Come è noto nel giugno del 2016 è nata a Roma, sotto gli auspici della Giunta centrale per gli studi storici, l’Associazione Italiana di Public History (AIPH). Non esiste una definizione univoca e globale, anche se, ovunque si sviluppi, essa attinge a istanze professionali simili e mostra un comune obiettivo che è quello di impedire alla Storia di perdere il contatto con la società e, al contempo, quello di trovare un legame costitutivo tra la storiografia classica e accademica e la memoria individuale e collettiva delle realtà locali. 

La Public History come disciplina teorica e come insieme di buone pratiche sta rapidamente occupando lo spazio della discussione e della ricerca sia dentro l’Accademia sia fuori. Se, infatti, da un lato si parla di crisi degli storici e del loro ruolo pubblico, dall’altro lo spazio pubblico e il dibattito pubblico sono sempre più ricchi di storia e storie: è necessario interrogarsi sul racconto della storia e sulle modalità di ricezione e di divulgazione di tali narrazioni.

Questo mette in campo il forte legame tra storia e comunità, legame che si esplicita attraverso linguaggi e luoghi, in una parola attraverso processi, strategie e flussi comunicativi.

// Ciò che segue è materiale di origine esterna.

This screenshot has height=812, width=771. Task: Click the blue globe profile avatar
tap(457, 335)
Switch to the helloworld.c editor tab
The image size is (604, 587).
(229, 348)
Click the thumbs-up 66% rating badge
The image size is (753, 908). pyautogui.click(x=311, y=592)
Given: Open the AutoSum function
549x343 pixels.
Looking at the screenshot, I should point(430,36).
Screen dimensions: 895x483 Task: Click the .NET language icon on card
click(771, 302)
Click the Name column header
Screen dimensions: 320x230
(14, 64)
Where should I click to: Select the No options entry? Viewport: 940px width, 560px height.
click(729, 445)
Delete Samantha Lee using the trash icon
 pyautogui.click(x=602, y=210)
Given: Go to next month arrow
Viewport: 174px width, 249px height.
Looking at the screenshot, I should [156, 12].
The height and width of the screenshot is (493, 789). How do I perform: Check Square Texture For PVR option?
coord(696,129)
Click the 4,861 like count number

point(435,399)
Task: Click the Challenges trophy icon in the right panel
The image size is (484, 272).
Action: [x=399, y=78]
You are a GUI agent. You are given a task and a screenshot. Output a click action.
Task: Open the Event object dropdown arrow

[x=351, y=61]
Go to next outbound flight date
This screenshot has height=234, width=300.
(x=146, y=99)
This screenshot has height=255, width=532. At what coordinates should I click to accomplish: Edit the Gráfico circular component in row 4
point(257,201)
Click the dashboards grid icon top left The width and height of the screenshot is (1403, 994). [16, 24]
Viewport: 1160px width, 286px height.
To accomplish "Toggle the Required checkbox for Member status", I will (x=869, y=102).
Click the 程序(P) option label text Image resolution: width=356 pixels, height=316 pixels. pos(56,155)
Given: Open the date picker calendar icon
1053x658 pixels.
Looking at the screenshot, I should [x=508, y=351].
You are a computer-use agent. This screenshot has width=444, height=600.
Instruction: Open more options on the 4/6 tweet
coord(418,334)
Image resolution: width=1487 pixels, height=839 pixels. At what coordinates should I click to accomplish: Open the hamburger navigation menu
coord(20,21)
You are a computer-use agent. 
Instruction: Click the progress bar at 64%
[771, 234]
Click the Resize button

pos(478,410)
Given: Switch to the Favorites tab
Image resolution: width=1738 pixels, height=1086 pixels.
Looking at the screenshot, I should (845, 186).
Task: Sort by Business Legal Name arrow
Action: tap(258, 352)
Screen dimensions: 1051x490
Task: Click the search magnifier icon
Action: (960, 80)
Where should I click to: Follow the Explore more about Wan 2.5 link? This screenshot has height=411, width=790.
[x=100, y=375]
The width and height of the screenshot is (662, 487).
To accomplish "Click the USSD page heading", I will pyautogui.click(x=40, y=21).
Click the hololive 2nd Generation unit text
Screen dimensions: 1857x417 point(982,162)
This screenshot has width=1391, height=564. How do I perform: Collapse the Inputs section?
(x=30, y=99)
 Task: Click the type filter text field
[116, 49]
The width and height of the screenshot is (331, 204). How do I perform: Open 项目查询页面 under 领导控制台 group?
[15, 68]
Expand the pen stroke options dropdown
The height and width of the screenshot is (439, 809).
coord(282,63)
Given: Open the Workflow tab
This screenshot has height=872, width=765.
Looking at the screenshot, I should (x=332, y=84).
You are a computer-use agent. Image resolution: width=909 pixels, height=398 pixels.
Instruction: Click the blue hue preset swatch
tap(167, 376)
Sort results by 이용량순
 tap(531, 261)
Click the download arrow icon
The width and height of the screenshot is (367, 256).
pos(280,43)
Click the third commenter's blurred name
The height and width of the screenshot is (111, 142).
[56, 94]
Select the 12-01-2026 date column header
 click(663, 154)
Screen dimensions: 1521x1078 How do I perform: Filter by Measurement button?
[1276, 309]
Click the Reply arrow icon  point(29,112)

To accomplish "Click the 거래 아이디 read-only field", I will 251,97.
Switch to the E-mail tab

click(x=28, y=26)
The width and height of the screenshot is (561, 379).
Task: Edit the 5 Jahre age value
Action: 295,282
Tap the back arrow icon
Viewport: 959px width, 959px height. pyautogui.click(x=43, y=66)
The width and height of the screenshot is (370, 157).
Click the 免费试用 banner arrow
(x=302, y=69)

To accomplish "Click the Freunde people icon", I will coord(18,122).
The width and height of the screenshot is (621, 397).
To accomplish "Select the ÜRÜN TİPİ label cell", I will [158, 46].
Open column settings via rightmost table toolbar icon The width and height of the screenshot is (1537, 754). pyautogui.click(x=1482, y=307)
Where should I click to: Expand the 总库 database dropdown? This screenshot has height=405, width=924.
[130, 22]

Fare storia significa anche poterla e saperla diffondere e condividere, fare storia per e con il pubblico, mettendo in campo una pratica condivisa e interdisciplinare basata e sviluppata tanto su nuovi linguaggi e nuovi strumenti di comunicazione, quanto su mezzi e canali più tradizionali. L’obiettivo vuole essere unire le pratiche del racconto con la scientificità dei contenuti storici, fare storia e comunicarla in un contesto di condivisione sempre più diffuso con le comunità, che però non abdichi alla scientificità di fonti e fatti.

Officine della Storia intende pubblicare un numero monografico dedicato alla Public History secondo tre chiavi di lettura complementari: i temi, gli strumenti e le pratiche della PH.

Temi:

  1. Memoria
  2. Professioni
  3. Europa/Relazioni internazionali/Storie d’area
  4. Territori

Strumenti:

  1. Media (Fotografia, web e social media, cinema, serie tv, documentari)
  2. Beni culturali/Beni storico-artistici
  3. Scuola/Formazione
  4. Archivi “narranti”

Pratiche:

  1. Esperienze
  2. Prassi
  3. Narrazioni
  4. Prodotti

I paper dovranno pervenire entro e non oltre il 30 luglio al seguente indirizzo di posta elettronica moronichiara@unitus.it

I prodotti seguiranno il processo standard di double blind review previsto da Officina della Storia.